Morality and justice a subjective to varying states of conscious awareness in the evolution of the species. History makes a great example of morality and justice and how it evolves with knowledge and spiritual maturity.
Originally Posted By: Revlgking

Obviously, in a true and secular democracy, the law and morality--the kind any state or community agrees to have as binding on its members--must be determined by its members.

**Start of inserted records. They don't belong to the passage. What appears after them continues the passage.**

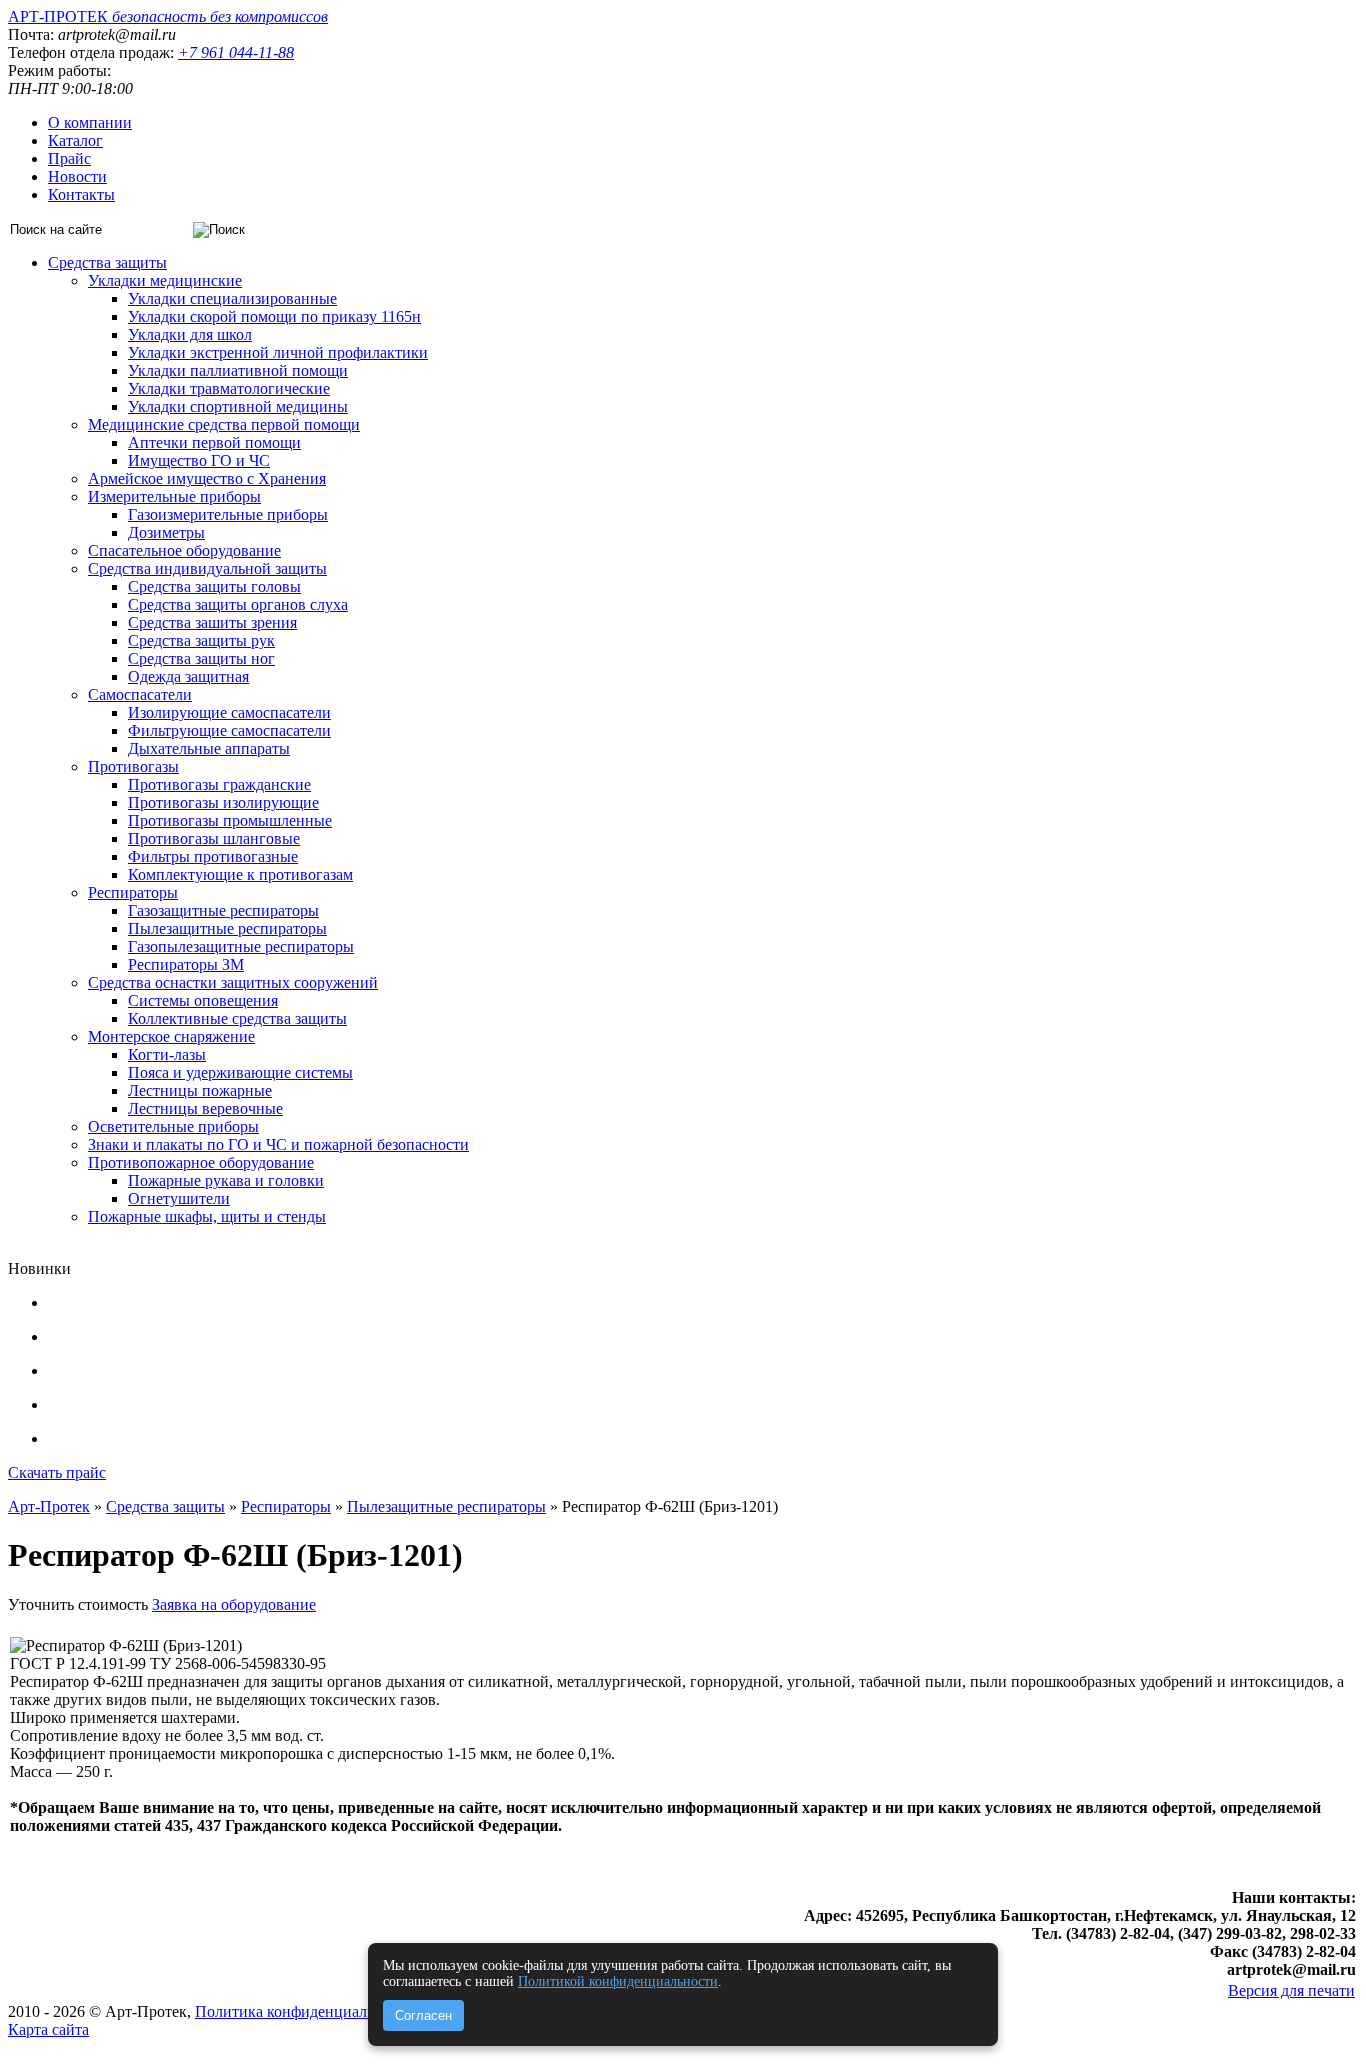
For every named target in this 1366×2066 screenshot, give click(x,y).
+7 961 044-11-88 (236, 52)
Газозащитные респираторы (223, 910)
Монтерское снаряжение (171, 1036)
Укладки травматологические (229, 388)
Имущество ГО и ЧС (199, 460)
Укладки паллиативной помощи (238, 370)
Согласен (423, 2015)
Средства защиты (107, 262)
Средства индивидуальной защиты (207, 568)
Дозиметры (166, 532)
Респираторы (133, 892)
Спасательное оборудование (184, 550)
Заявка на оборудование (234, 1604)
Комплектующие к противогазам (240, 874)
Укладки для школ (190, 334)
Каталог (75, 140)
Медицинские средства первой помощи (224, 424)
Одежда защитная (188, 676)
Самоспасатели (140, 694)
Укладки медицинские (165, 280)
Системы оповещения (203, 1000)
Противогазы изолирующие (223, 802)
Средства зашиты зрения (212, 622)
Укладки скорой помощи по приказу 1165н (274, 316)
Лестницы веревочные (205, 1108)
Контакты (81, 194)
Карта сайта (48, 2029)
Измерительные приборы (174, 496)
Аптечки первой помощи (214, 442)
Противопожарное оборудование (201, 1162)
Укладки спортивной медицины (238, 406)
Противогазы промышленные (230, 820)
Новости (77, 176)
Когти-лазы (167, 1054)
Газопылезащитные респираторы (241, 946)
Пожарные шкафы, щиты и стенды (207, 1216)
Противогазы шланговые (214, 838)
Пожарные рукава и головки (226, 1180)
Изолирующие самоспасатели (229, 712)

Membership is relegated to the compliance of an already established set of rules. Usually set in place thru belief and opinion. The majority is often swayed in a democracy by a strong will.
Certain laws such as universal laws that establish levels of reality are not affected by democratic opinion. One such example would be that even tho democratic opinion and belief would establish the idea that the world was flat and that the sun rotated around the earth, it did not change the fact that the world was round and the earth orbited the sun.
Originally Posted By: Revlgking

Question: Who should be the makers of our laws? The elite few chosen to represent us?

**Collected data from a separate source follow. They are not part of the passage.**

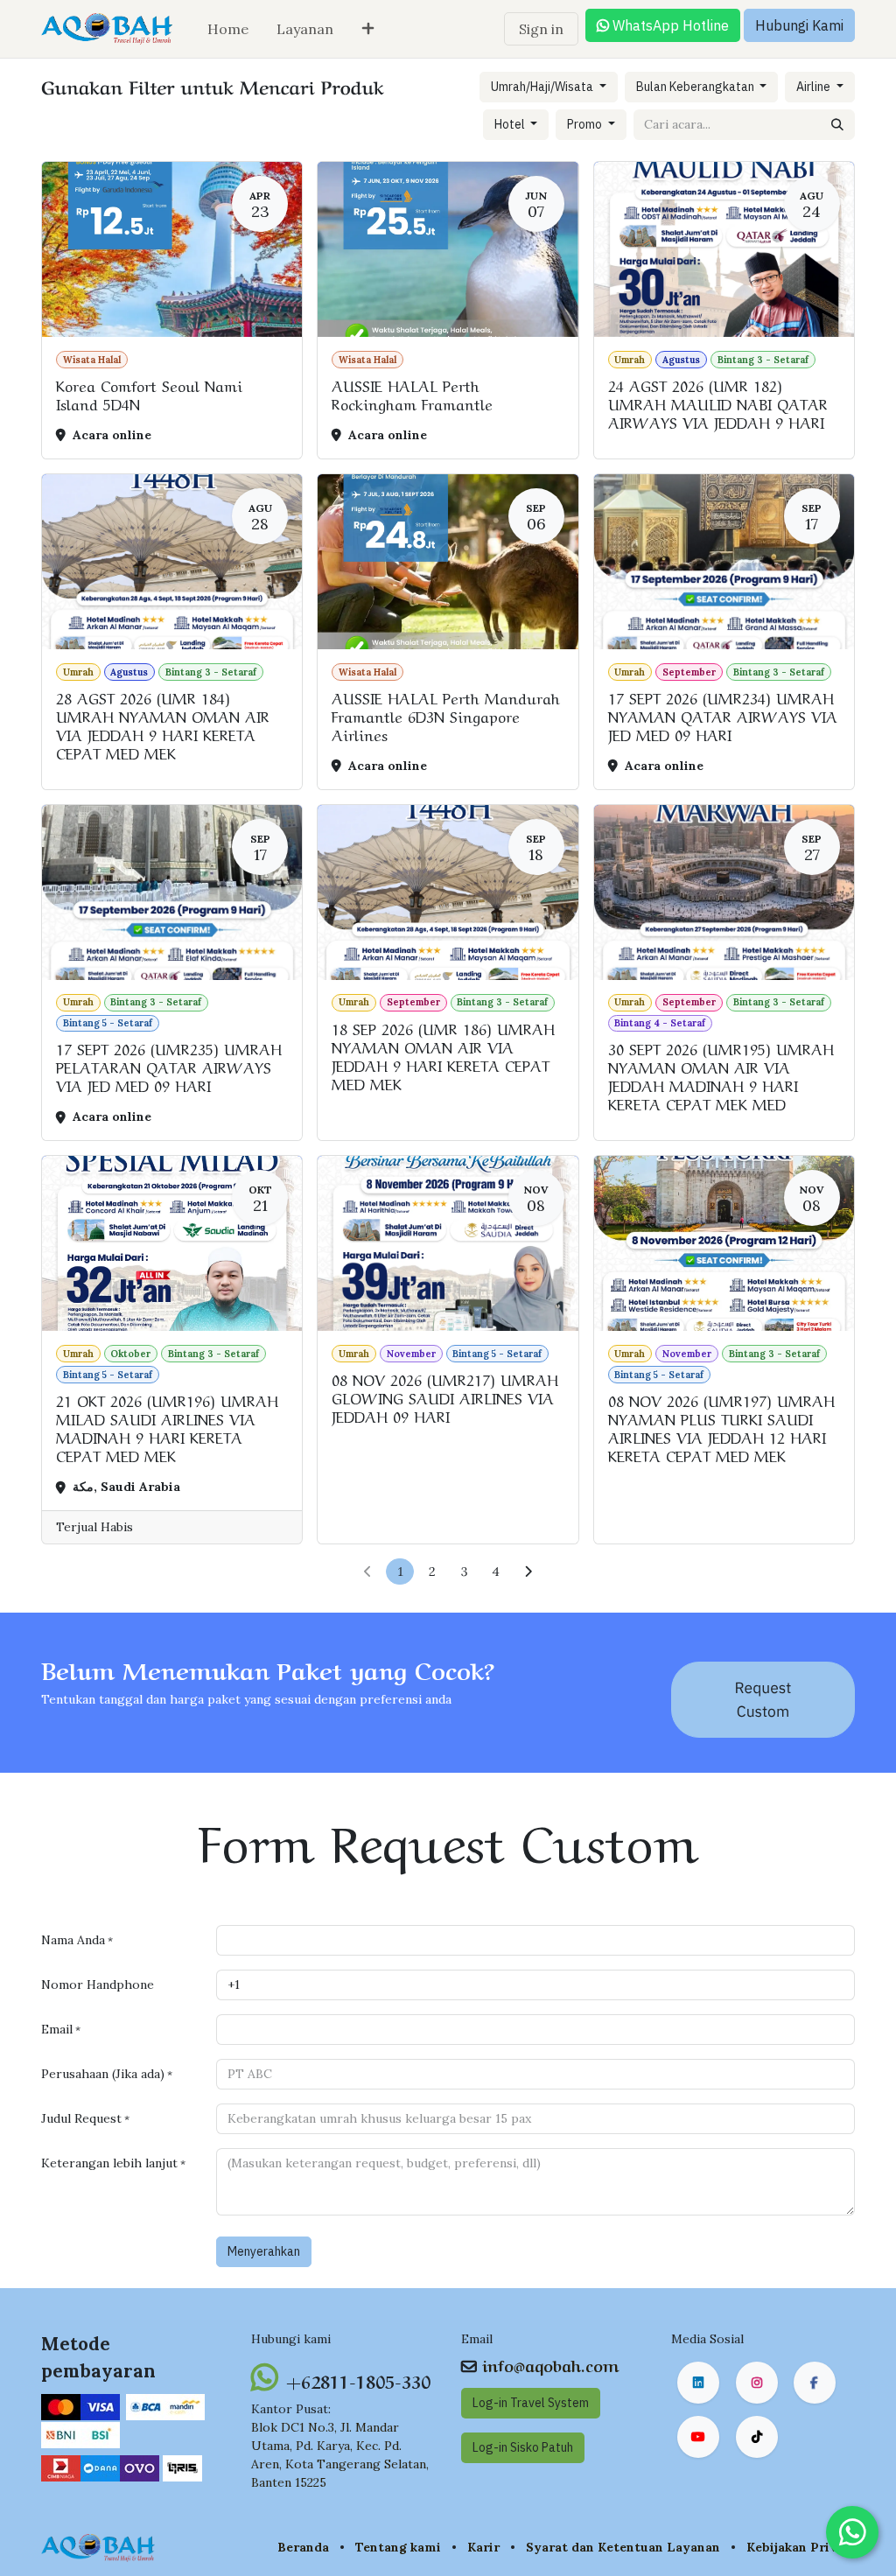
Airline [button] (814, 86)
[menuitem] (227, 28)
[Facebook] (814, 2382)
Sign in (541, 29)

The many and the few unconsciously create laws based on the inadequate knowledge of human and universal potential. Man is capable of living without rules but as long as the ego is alive and influencing man to put fear into the equation, man will create laws to fit his beliefs and his fear.
Originally Posted By: Revlgking

Questions: Should laws be designed to serve the state or community only?
As long as the state or community has a broken leg it will need a crutch, and it will manufacture something to aid its disability.
Originally Posted By: Revlgking

In a secular democracy, when it comes to the laws and morality by which we choose to live, what it the role of religion?

It is a crutch.
Originally Posted By: Revlgking

For example, should Muslims, Jews, Christians and others be allowed to make laws for those who belong to those religions?
Should is a relative term.
A better question is: Would mankind, if it found commonality above and beyond the segregation of individual belief and opinion that creates religions that separate humanity into diverse groups, create a better humanity than one that tries to rule over it with superstitious belief and opinion?
I think the answer is obvious. The problem is people are still trying to create rules from personal belief and prejudice that separates man into objects of value and measure and that includes groupings of belief and ability. Such is the state of evolving man. Until man wakes up to lead mankind beyond such a state of ignorance, man will continue to create rules based on limitations and ignorance, approaching man in relative belief and ignorance.


I was addicted to the Hokey Pokey, but then I turned myself around!!